En février 2024, l’enquête “L’accès à la formation professionnelle et à l’emploi des 15-26 ans habitant les quartiers prioritaires de la métropole nantaise” sera disponible au format PDF sur le site de Tissé Métisse. Elle s’est déroulée entre mai et juillet 2023 grâce au financement de la Fondation de France et à la collaboration entre l’association et la sociologue Janis Pinçon. Lors du festival, cette dernière et 3 des jeunes interrogé·es dans le cadre de l’enquête étaient présent·es pour échanger avec le public sur la question des discriminations.

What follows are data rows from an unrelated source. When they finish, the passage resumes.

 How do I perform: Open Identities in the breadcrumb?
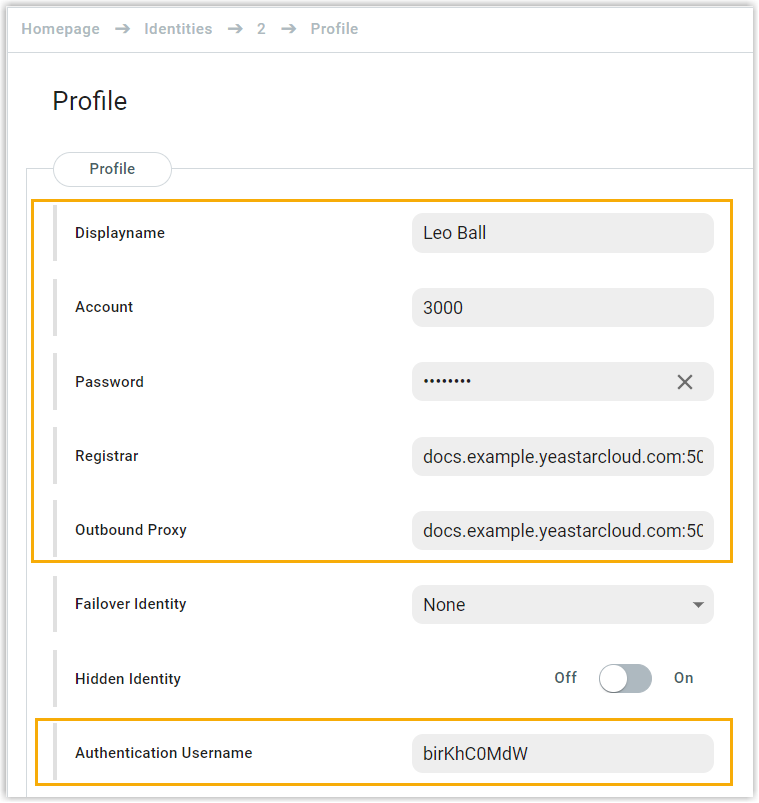coord(178,29)
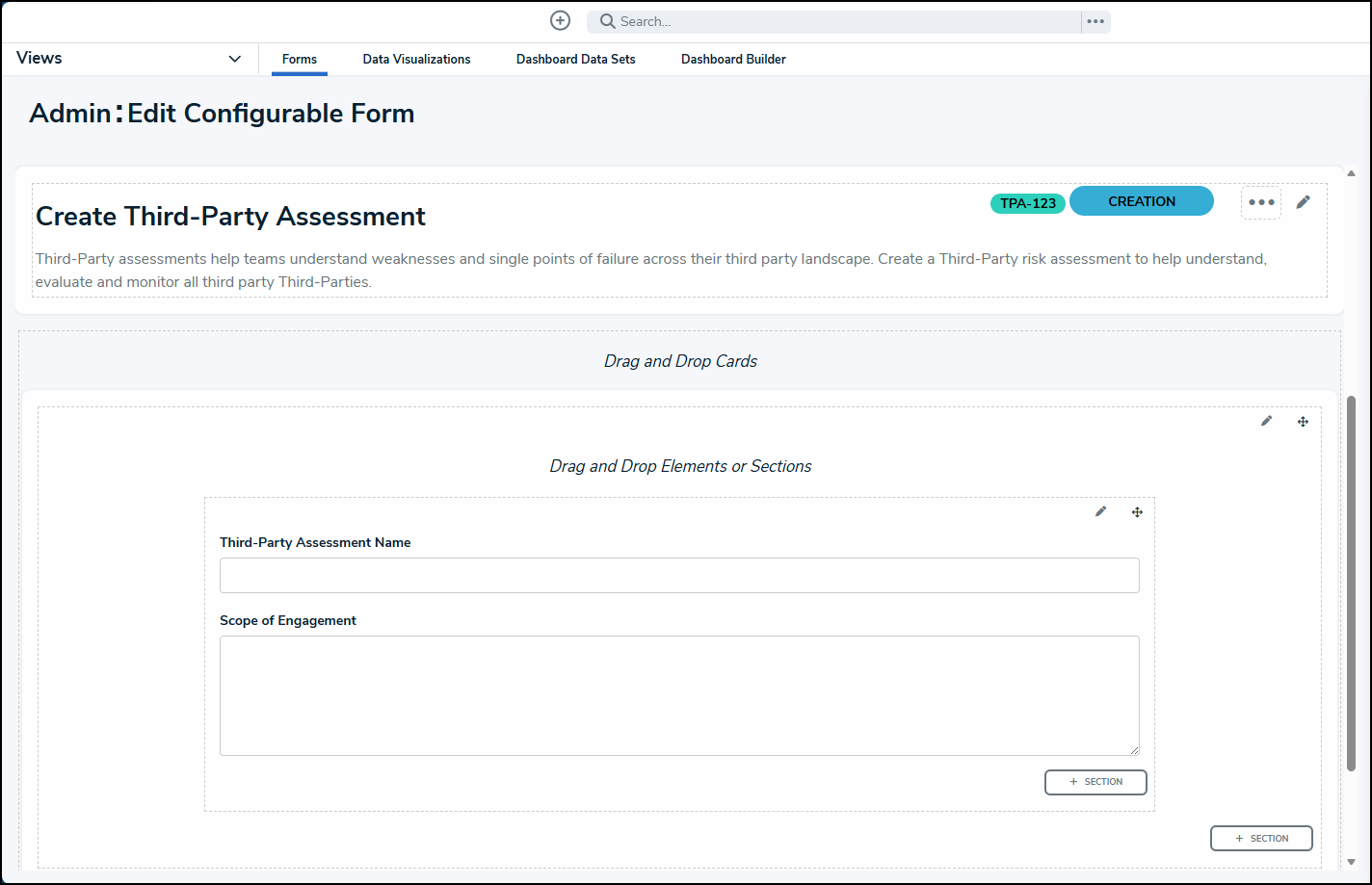
Task: Click the CREATION state button
Action: 1141,201
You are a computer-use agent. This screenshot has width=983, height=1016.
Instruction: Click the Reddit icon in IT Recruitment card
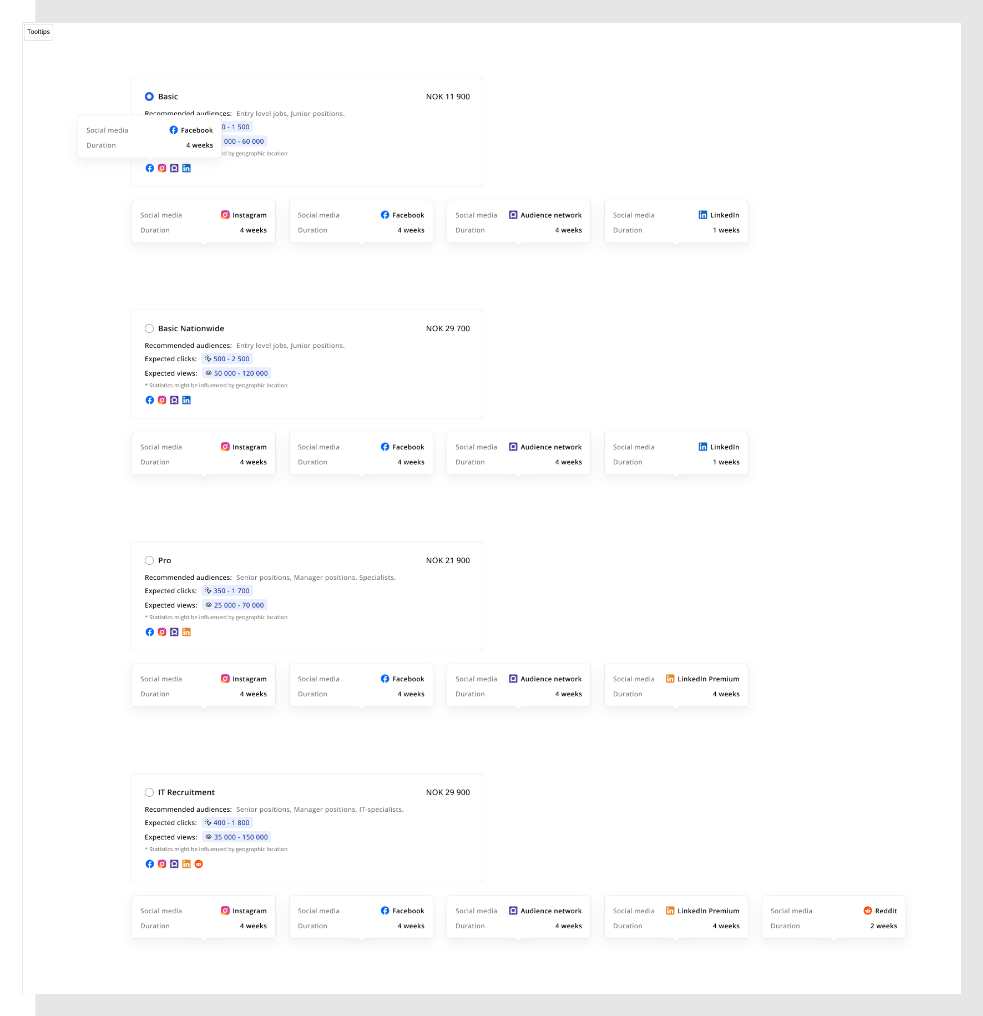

Donner la priorité à la parole des concerné·es
Quartiers Nord et leur lisière, Breil, Bellevue, Beaulieu, Malakoff, lisière de la Bottière, Halvêque, Rezé Château : les 25 adolescent·es et jeunes adultes interviewé·es représentent en grande partie les quartiers de la politique de la ville (QPV), soit les zones urbaines les plus pauvres de Nantes. C’est au cœur de ces territoires en situation de fragilité que Janis Pinçon les a rencontré·es pour aborder des sujets comme le parcours scolaire, la recherche de stages et d’alternances, les lettres de motivation, etc.
Comme souligné par la sociologue, l’enquête s’engage à refléter “leur vérité”, c’est-à-dire l’expérience vécue de ces collégien·nes, lycéen·nes, jeunes actif·ves et demandeur·euses d’emploi. Ainsi les discriminations liées à l’orientation sexuelle et à l’identité de genre ont peu été abordées lors du recueil de données par rapport aux discriminations sociales et ethnoraciales. Cela ne signifie pas qu’elles n’existent pas, mais simplement qu’elles n’ont pas été mises en avant par les enquêté·es.
“Le doute est inhérent à la réalité de l’expérience sociale quotidienne des jeunes gens rencontrés”
D’après Janis Pinçon, la perception d’inégalités, l’absence de représentation de soi dans l’espace public, les récits d’autrui, les remarques qui génèrent un doute ou encore le soupçon d’avoir été victime de préjugés constituent la réalité d’un grand nombre de jeunes à qui la parole a été donnée au cours de l’enquête.
Pour elle, l’“expérience du doute” est un élément central de cette enquête dite qualitative, car fondée sur des impressions et des opinions plutôt que sur des statistiques. L’experte insiste d’ailleurs sur le fait que les jeunes osent uniquement reconnaître avoir été discriminé·es lorsqu’ils “recensent un nombre suffisant d’indices concordants, des faits réitérés, une intonation, un contexte”.
Dans le cadre de l’orientation scolaire et professionnelle cependant, peu de place est laissée à l’incertitude : “tous les jeunes gens rencontrés, systématiquement […] ont l’impression de devoir faire face à une inégalité de traitement de la part des enseignants en fonction de la performance scolaire produite”. Or, la sociologue rappelle que chacun·e “[a] évolué dans un cadre qui postule que l’école ne produit pas de différences”.
Les témoignages en direct de Mohammed (15 ans), d’Antoine (24 ans) et de Naïs (20 ans) allaient également dans le sens du “sentiment de dévalorisation profond” constaté par Janis Pinçon durant l’enquête. Mohammed a par exemple confié avoir eu rendez-vous avec une conseillère d’orientation en classe de 4e pour discuter de son projet professionnel. Alors qu’il dit souhaiter s’orienter vers l’architecture, il obtient pour seule réponse “un non sec, comme un mur”. Sa moyenne générale est pourtant comprise entre 15 et 16 sur 20. “En rentrant chez moi je me sentais trop nul, comme si je valais rien” a-t-il rapporté lors de la table ronde.
La prise de parole de Naïs a quant à elle permis de mettre en lumière “l’importance [des associations] dans les trajectoires singulières” des jeunes interrogé·es, comme évoqué par la sociologue. Pour celle-ci, le collectif s’impose en définitive comme l’un des meilleurs leviers d’action pour faire face à et lutter contre toutes les formes de discriminations.